There is no evidence that the increased reports of gay teen suicides represent an actual change in patterns of behavior among students. The tragic story of Tyler Clementi has crystallized for many the complex harshness of peer mistreatment, the failure of education institutions to address the problem, and the brutal despair that too often results. But those who work with young people in these settings can attest to the fact that similar scenarios have been playing out often in the shadows for a very long time, and across every racial and ethnic group.
In my new book, The Right to Be Out, I document what we know from court records, research literature, and extensive memoirs written by lesbian, gay, bisexual, and transgender (LGBT) people themselves regarding these issues and concerns. Many gay and gender non-conforming students are happy, well-adjusted, valued, and fully accepted members of their family, their school, and the larger community. Many others, however, face radically different circumstances, and are encountering horrific mistreatment on an ongoing basis. Still others are somewhere in the middle, experiencing a combination of support and denigration that can make day-to-day realities rocky and unpredictable.
Bullying is a term that is often employed to describe peer harassment and mistreatment, and it includes behavior that can range from name-calling, threats, and social exclusion to serious criminal acts of libel and repeated physical attacks. It remains a significant issue for LGBT youth, but the relevant research clearly shows that bullying is a problem for everyone, gay and straight alike. A single bullying event is often not an endpoint, but the beginning of a series of events that may have truly tragic consequences for many people.
Summarizing the latest scholarship in the area, Robert Kim explains in a 2009 National Education Association Report that bullying of LGBT students and those perceived as LGBT stems largely from discomfort with students who do not conform to traditional gender roles in their appearance. The student's actual sexual orientation may be far less relevant to his or her social victimization than his or her gender identity or gender expression.
There is much that can be done to address this problem, under the law and as a matter of policy, but of all the strategies I identify in my book, perhaps the most important step is to bring these issues and concerns out into the open, on every level. The law has increasingly recognized a right to be out in the public sector, a right of both students and educators to be open about fundamental aspects of identity and personhood.
Genuine openness in this context will benefit everyone. Teenagers who come out are able to take advantage of support networks that have proliferated across the country, and educators who come out can serve as valuable resources in professional development programs and school-family-community partnerships. Moreover, addressing LGBT issues openly in a collaborative, professional, and problem-solving manner can go a long way toward improving the lives of everyone in education settings.
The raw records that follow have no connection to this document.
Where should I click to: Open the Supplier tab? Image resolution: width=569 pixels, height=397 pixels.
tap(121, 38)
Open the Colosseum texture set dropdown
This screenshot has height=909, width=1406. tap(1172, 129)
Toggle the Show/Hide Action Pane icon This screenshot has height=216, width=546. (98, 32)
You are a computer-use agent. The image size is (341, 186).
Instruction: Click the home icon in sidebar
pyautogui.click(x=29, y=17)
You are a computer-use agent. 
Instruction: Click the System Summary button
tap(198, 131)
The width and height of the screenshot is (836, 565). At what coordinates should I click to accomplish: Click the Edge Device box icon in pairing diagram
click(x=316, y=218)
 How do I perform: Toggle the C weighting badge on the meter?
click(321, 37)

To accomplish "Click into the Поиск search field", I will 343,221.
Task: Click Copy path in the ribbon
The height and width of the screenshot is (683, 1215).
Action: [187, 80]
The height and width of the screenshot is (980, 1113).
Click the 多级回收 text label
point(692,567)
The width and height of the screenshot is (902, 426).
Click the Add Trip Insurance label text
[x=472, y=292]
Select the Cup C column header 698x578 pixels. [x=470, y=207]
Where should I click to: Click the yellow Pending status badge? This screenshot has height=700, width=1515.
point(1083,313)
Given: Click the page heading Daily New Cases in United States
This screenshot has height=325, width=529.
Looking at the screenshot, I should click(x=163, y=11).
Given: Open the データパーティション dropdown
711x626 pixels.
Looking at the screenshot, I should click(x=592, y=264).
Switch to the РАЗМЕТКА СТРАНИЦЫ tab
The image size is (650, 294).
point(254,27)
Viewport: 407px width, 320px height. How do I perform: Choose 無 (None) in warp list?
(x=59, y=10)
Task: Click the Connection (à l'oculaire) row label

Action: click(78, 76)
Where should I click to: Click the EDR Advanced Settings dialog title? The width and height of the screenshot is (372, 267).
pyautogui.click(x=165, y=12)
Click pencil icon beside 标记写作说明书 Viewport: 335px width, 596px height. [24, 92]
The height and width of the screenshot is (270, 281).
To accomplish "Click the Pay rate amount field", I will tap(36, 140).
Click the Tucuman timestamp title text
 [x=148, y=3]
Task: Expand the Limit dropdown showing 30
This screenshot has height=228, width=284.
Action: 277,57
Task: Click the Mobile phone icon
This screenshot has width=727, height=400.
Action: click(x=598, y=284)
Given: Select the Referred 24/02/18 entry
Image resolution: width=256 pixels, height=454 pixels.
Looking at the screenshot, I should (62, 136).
It is not possible to solve problems without being able to talk about them. In places that have been successful in building a supportive and inclusive school climate, LGBT issues are talked about all the time. People do not speak in hushed tones when discussing these matters, and use of the word gay as a pejorative term is not tolerated.
In such settings, educators learn about the challenges still being faced by so many gay and gender non-conforming youth today, and they also learn what has transpired in recent LGBT-related litigation. Indeed, they are cognizant of the fact that the courts are increasingly intolerant of faculty and staff complicity that contributes to and too often exacerbates the mistreatment of LGBT students.
There are many within public school communities who still seek to keep any mention of LGBT status or LGBT issues out of the discourse, whether it be in the classroom, in the hallways, in faculty meetings, or in professional development. Yet not talking about problems only allows them to fester. And they have festered, in too many places and for far too long.
School officials often approach LGBT issues with the perception that things are highly polarized. Yet there is great opportunity for progress here, identifying a reasonable middle ground that can be both palatable and inclusive for all members of school communities. Educators cannot and should not be required to change their personal values or their religious beliefs. But if things are to get better, all students must be treated with equal dignity and equal respect.